Centenarians have been used as an optimal model for successful ageing. However, it is characterized by several limitations, i.e. the selection of appropriate controls for centenarians and the use itself of the centenarians as a suitable model for healthy ageing. Thus, the interest has been centered on centenarian offspring, healthy elderly people. They may represent a model for understanding exceptional longevity for the following reasons: to exhibit a protective genetic background, cardiovascular and immunological profile as well as a reduced rate of cognitive decline than age-matched people without centenarian relatives.
A change in the lipoprotein profile is a metabolic hallmark of aging and has been the target for modern medical developments. Although pharmaceutical interventions aimed at lipid lowering substantially decrease the risk of cardiovascular disease, they have much less impact on mortality and longevity. Moreover, they have not affected death from other age-related diseases.

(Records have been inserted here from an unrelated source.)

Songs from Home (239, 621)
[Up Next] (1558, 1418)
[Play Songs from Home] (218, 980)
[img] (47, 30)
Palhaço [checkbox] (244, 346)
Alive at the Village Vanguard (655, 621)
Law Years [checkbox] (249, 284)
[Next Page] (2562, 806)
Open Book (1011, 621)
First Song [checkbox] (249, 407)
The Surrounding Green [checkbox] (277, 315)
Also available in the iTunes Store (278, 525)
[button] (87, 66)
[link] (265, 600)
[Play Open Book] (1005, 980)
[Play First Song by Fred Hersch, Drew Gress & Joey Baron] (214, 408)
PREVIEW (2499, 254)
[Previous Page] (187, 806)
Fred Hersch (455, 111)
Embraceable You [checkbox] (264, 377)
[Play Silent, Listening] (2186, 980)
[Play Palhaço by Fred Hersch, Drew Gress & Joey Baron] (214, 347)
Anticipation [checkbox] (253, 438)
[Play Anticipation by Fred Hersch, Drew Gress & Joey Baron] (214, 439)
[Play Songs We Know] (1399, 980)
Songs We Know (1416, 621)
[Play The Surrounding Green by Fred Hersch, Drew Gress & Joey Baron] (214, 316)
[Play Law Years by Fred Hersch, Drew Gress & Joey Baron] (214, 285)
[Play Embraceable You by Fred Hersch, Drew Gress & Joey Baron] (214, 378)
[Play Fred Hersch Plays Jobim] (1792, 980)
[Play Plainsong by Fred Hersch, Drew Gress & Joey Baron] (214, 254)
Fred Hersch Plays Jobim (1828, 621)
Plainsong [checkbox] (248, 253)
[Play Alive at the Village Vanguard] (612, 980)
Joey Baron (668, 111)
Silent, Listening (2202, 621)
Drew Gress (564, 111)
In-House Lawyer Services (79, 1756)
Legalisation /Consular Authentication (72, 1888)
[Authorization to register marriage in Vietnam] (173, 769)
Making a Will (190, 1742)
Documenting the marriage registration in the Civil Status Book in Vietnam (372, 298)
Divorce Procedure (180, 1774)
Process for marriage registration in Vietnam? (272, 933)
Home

In this review we focus on high density lipoprotein (HDL) cholesterol, the levels of which are either elevated or do not decrease as would be expected with aging in centenarians, and which are associated with lower prevalence of numerous age-related diseases; thereby, suggesting a potential HDL-mediated mechanism for extended survival. We also provide an update on the progress of identifying longevity-mediating lipid genes, describe approaches to discover longevity genes, and discuss possible limitations. Implicating lipid genes in exceptional longevity may lead to drug therapies that prevent several age-related diseases, with such efforts already on the way.
It has to be said, however, that some areas of research are close enough to the development of actual rejuvenation treatments - those addressing at least some of the root cause damage of aging rather than downstream consequences - that even the scientific mainstream is coming around to the idea. The impact of cellular senescence on aging is one such field, as several obvious and existing applications of medical technology may aid in removal of the senescent cells that accumulate with age, and early work in mice confirms that such treatments should prove helpful:
Cellular senescence is the state of permanent inhibition of cell proliferation. There is mounting evidence that senescent cells contribute to ageing and age-related disease by generating a low grade inflammation state (senescence-associated secretory phenotype-SASP). Even though cellular senescence is a barrier for cancer it can, paradoxically, stimulate development of cancer via proinflammatory cytokines. There is evidence that senescent vascular cells, both endothelial and smooth muscle cells, participate in atherosclerosis and senescent preadipocytes and adipocytes have been shown to lead to insulin resistance.
Thus, modulation of cellular senescence is considered as a potential pro-longevity strategy. It can be achieved in several ways like: elimination of selected senescent cells, epigenetic reprogramming of senescent cells, preventing cellular senescence or influencing the secretory phenotype. Some pharmacological interventions have already been shown to have promising activity in this field.